Activity —
What lines in the records below include the word "resolution"? Return each one.

Data supplied —
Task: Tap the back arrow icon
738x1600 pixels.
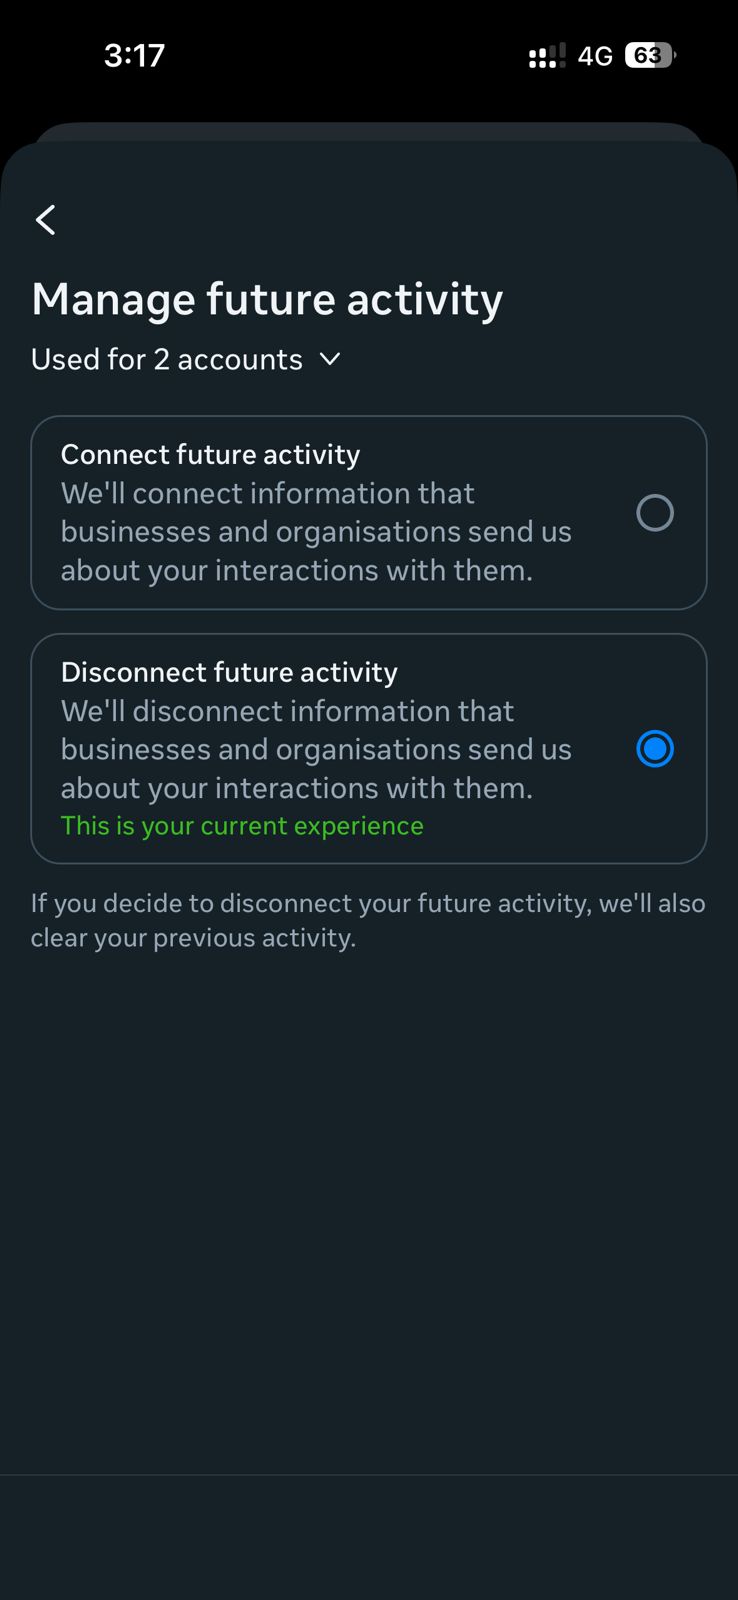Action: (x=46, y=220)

---

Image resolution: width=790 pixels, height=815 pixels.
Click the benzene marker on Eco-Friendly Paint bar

...

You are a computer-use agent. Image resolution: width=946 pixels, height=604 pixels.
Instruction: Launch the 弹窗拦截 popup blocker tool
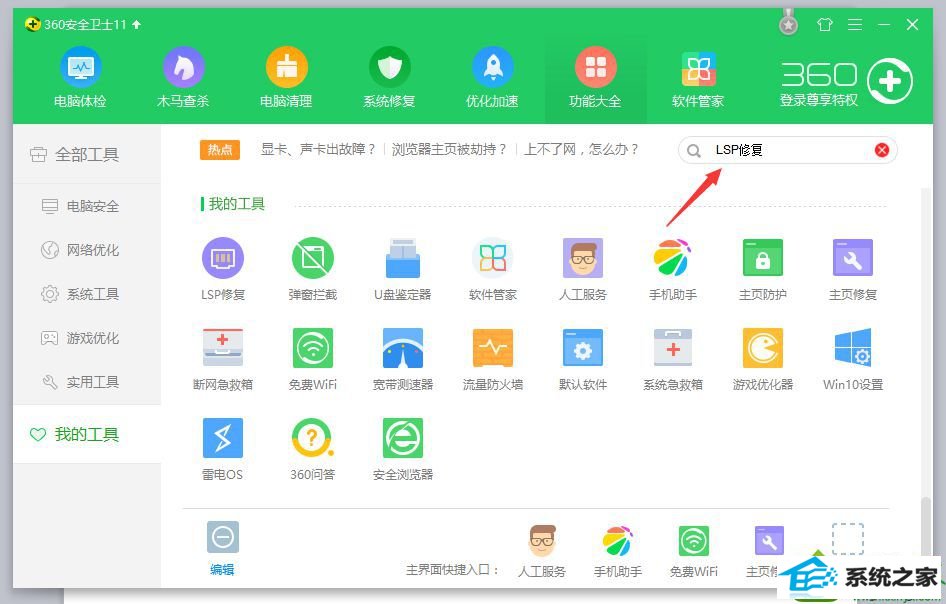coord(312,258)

Output for this exercise —
Image resolution: width=790 pixels, height=815 pixels.
You are a computer-use agent. Image resolution: width=946 pixels, height=604 pixels.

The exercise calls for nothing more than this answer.